Material to process START

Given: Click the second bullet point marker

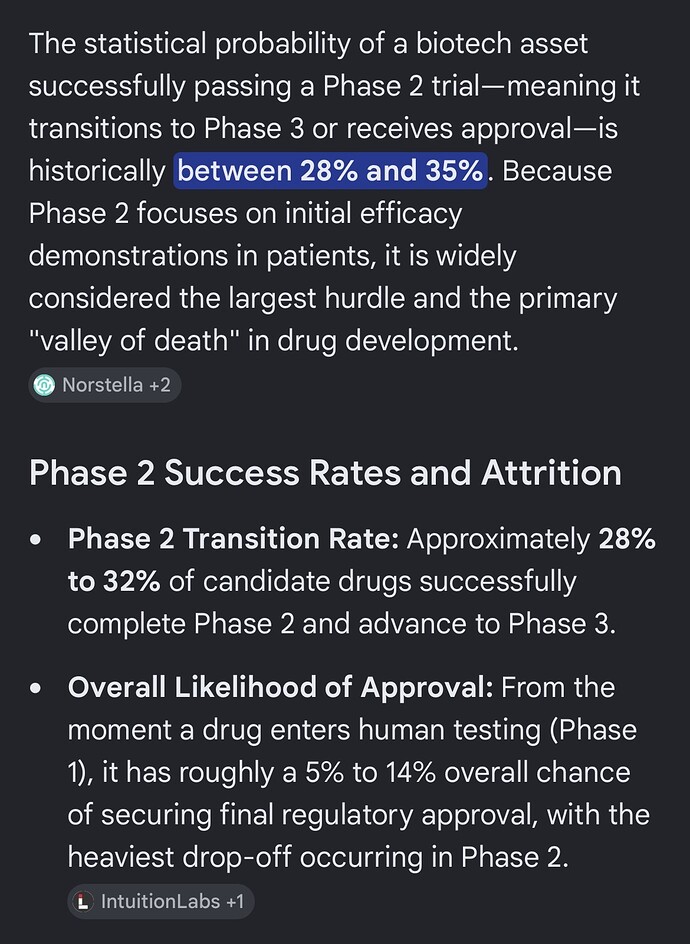Looking at the screenshot, I should pyautogui.click(x=36, y=688).
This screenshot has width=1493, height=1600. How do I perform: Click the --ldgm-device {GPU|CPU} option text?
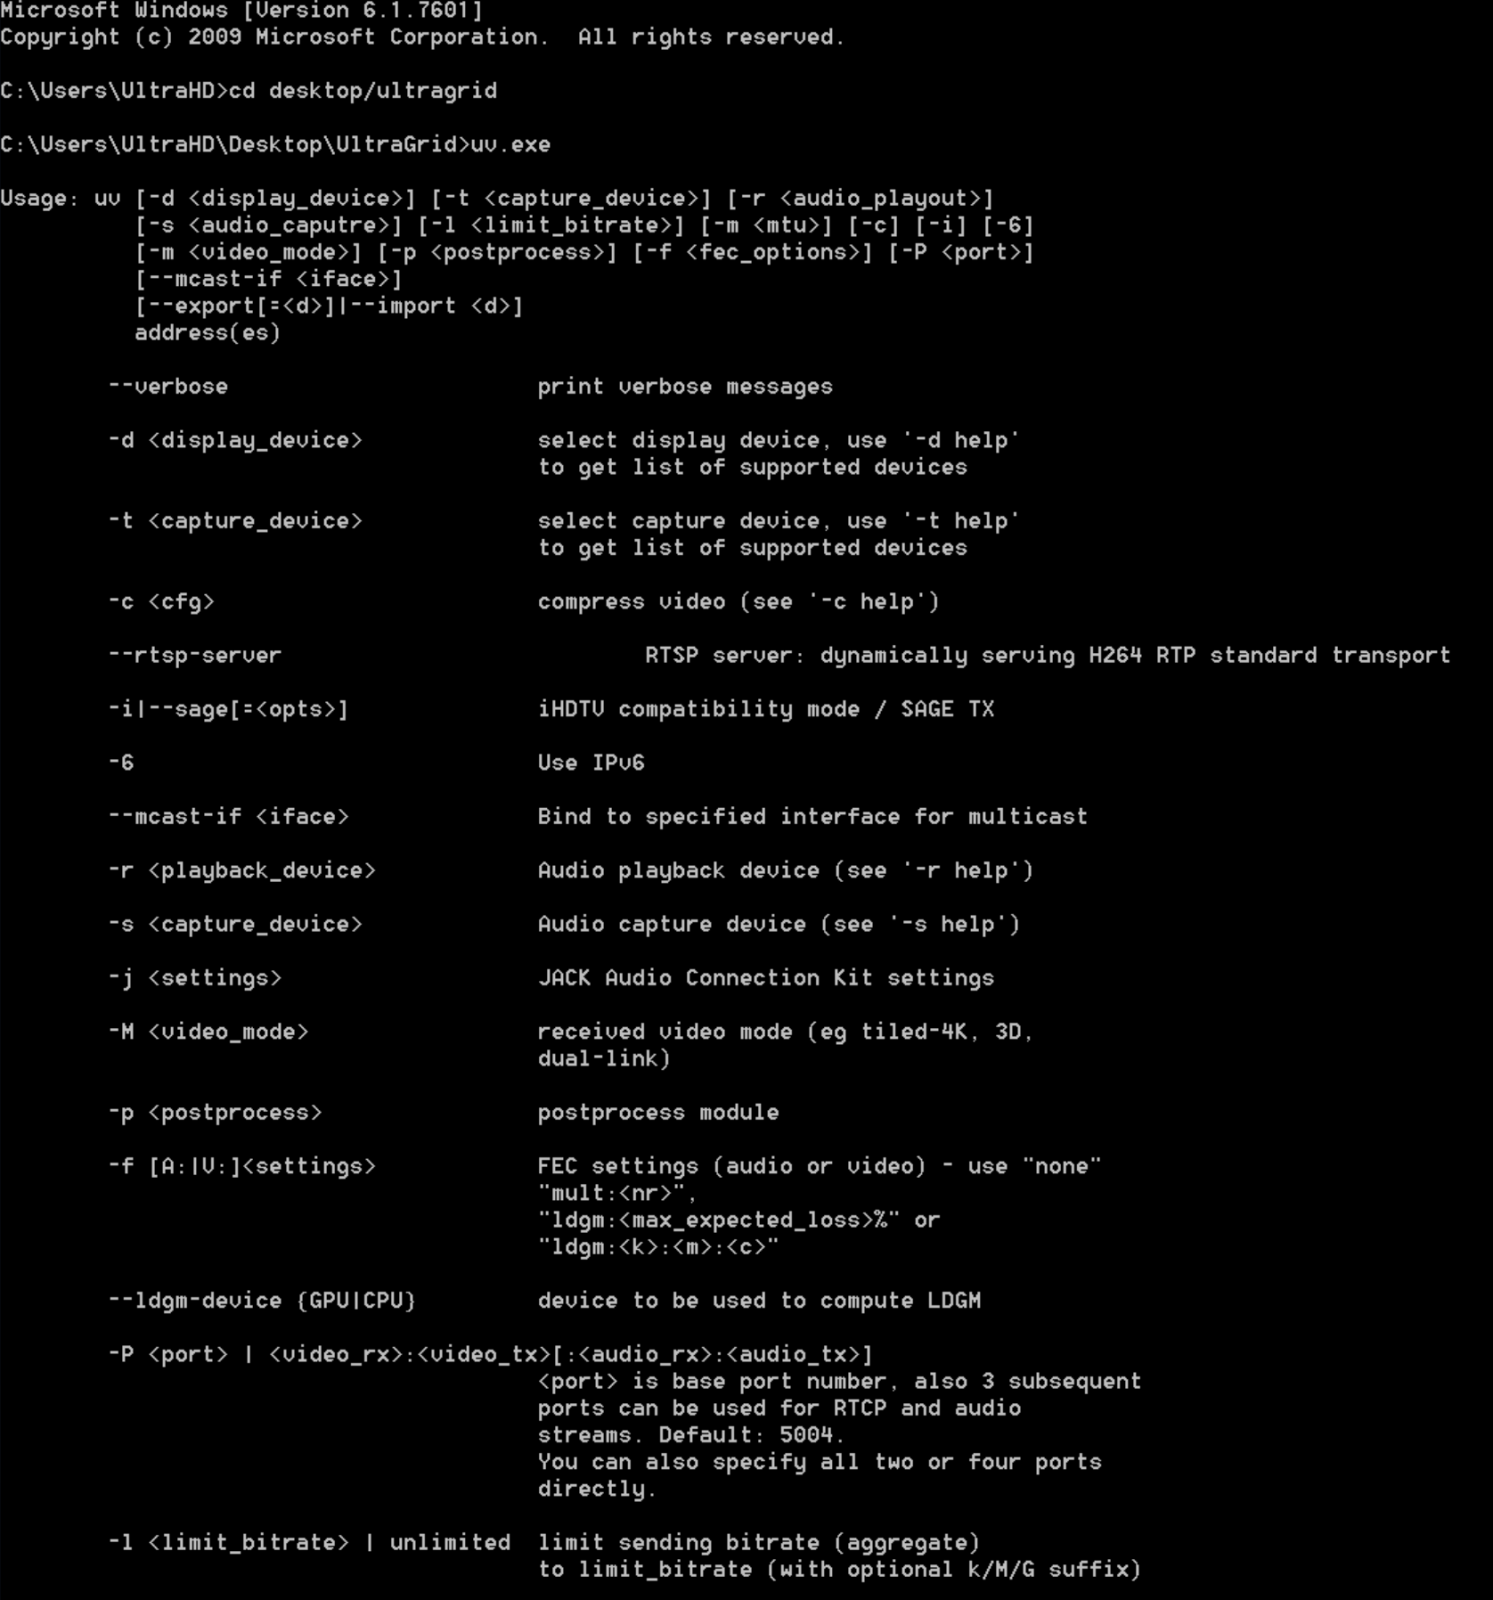coord(262,1301)
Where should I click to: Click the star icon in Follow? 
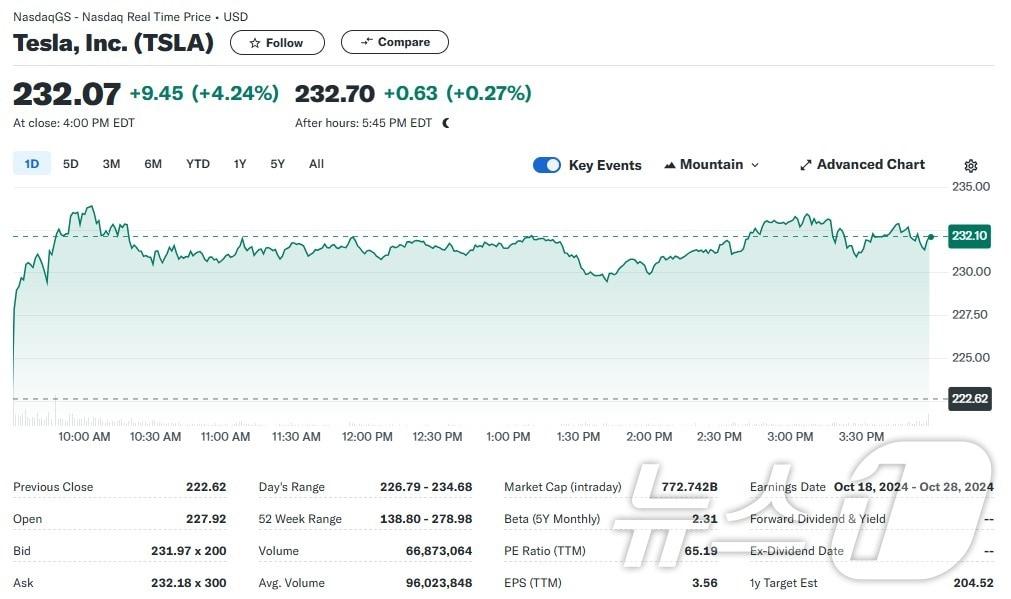255,43
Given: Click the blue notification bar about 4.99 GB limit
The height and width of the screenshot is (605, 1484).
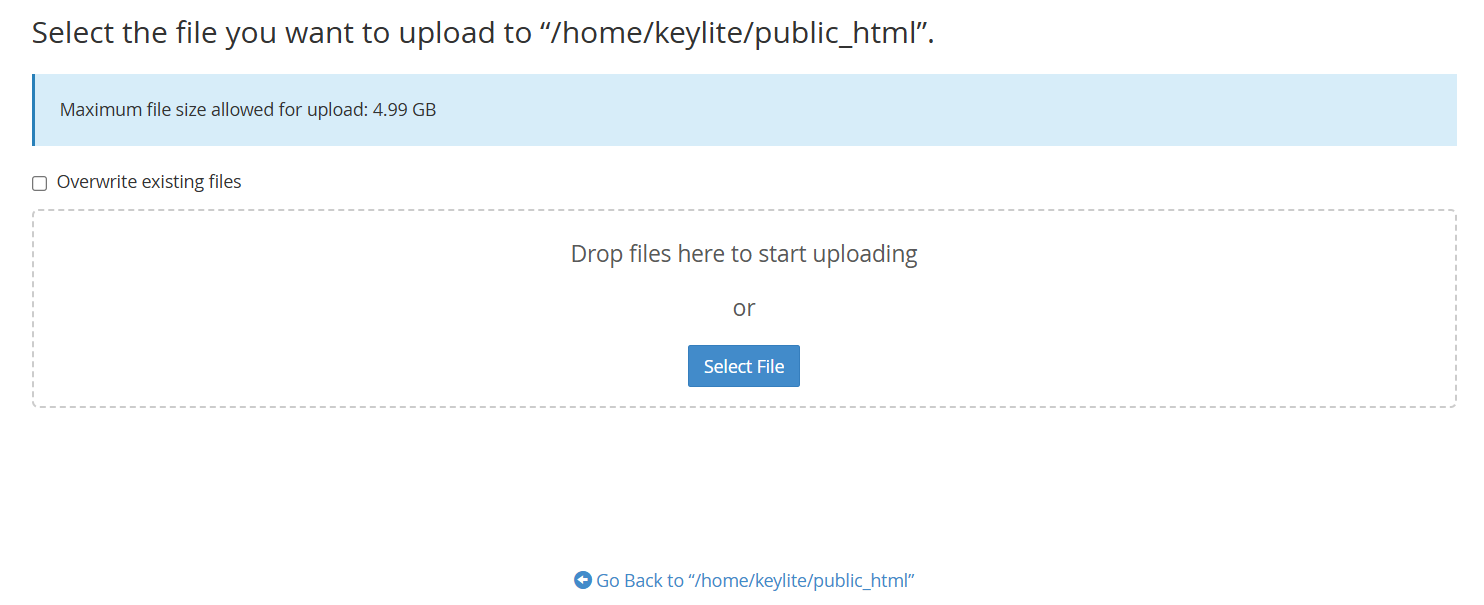Looking at the screenshot, I should (x=744, y=109).
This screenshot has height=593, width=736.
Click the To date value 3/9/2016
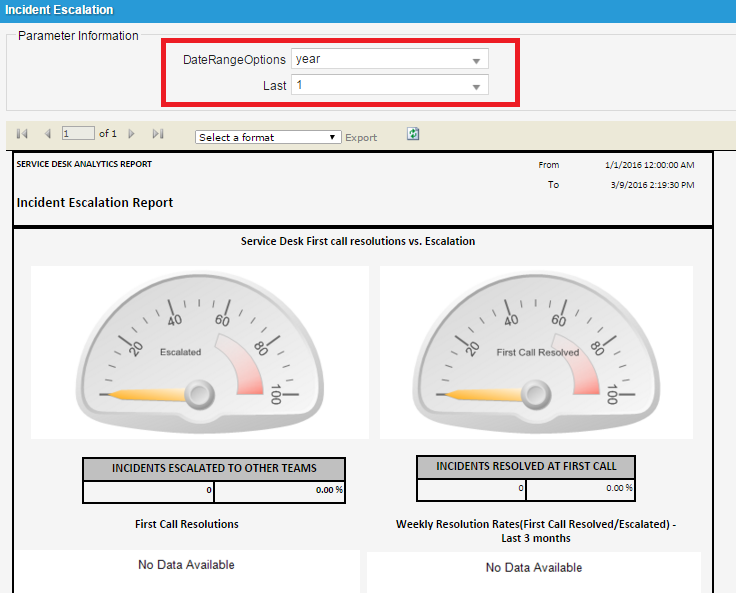click(x=651, y=185)
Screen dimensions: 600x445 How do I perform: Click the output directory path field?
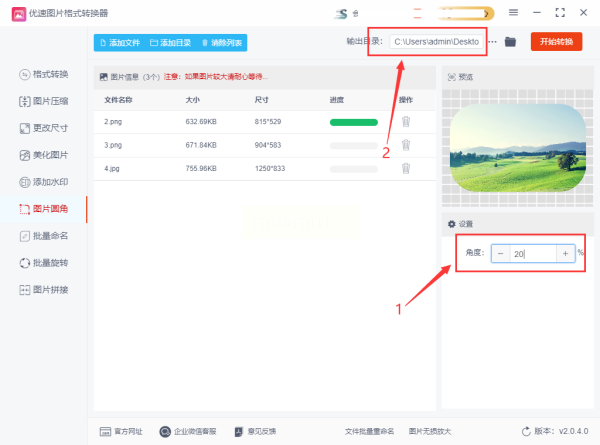tap(436, 42)
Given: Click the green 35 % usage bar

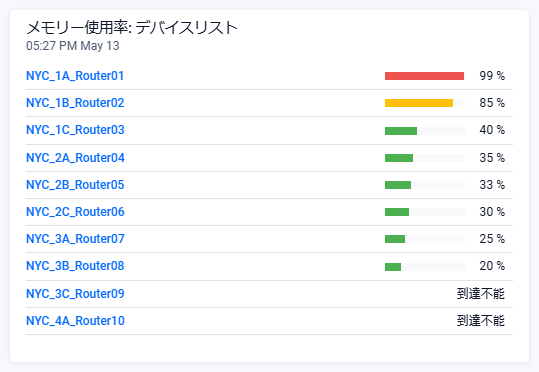Looking at the screenshot, I should (399, 158).
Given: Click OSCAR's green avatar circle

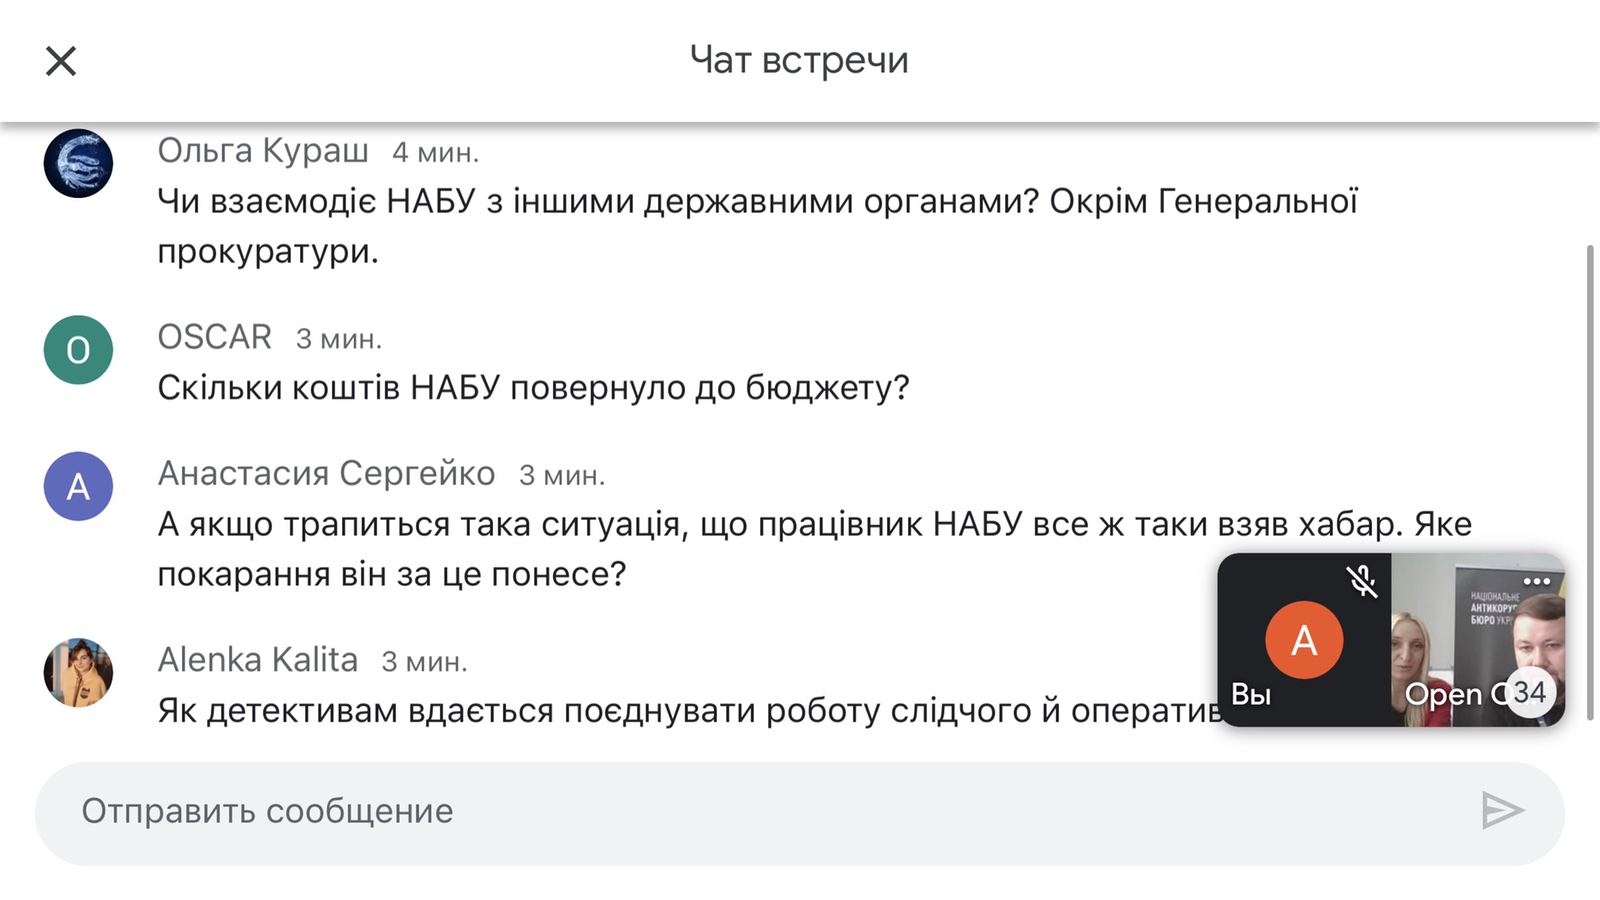Looking at the screenshot, I should click(x=78, y=350).
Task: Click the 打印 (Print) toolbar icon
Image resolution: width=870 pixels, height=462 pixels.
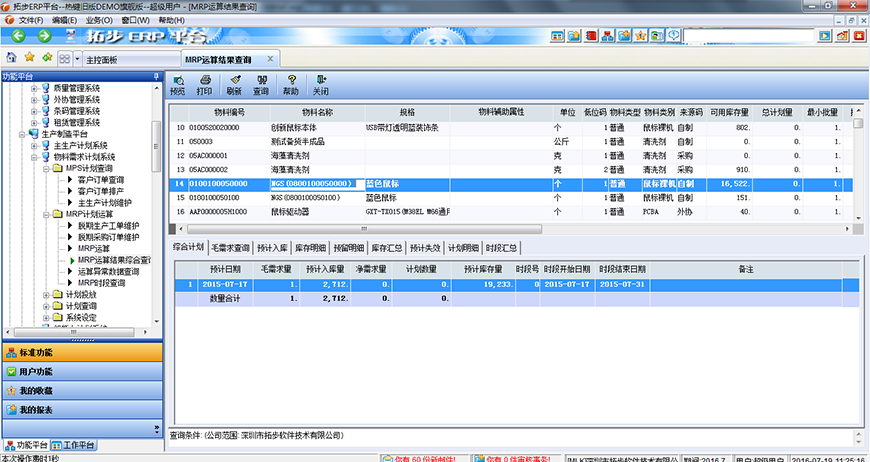Action: coord(205,84)
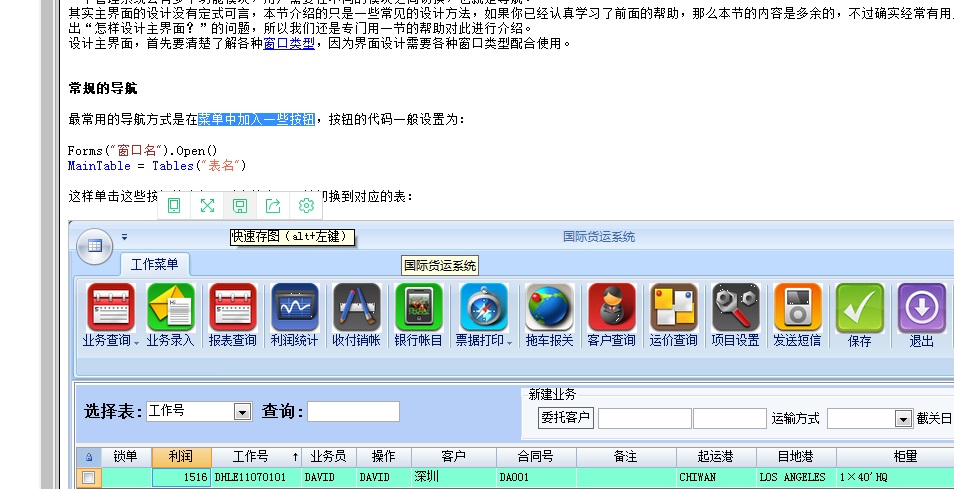Viewport: 954px width, 489px height.
Task: Click the 业务录入 (business entry) icon
Action: pos(171,308)
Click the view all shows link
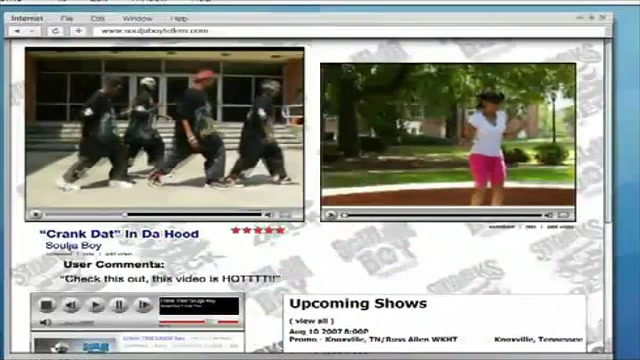640x360 pixels. (x=311, y=321)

Material to process END

## [What this task involves]
Beginning at the line that holds "Task: Click the 打印 (Print) toolbar icon" and ending with the last line of the entries, please set down each line exactly, leaving every picture out.

## [Result of the task]
Task: Click the 打印 (Print) toolbar icon
Image resolution: width=870 pixels, height=462 pixels.
Action: coord(205,84)
Viewport: 954px width, 489px height.
Task: Click the 业务录入 (business entry) icon
Action: pos(171,308)
Click the view all shows link
640x360 pixels. (x=311, y=321)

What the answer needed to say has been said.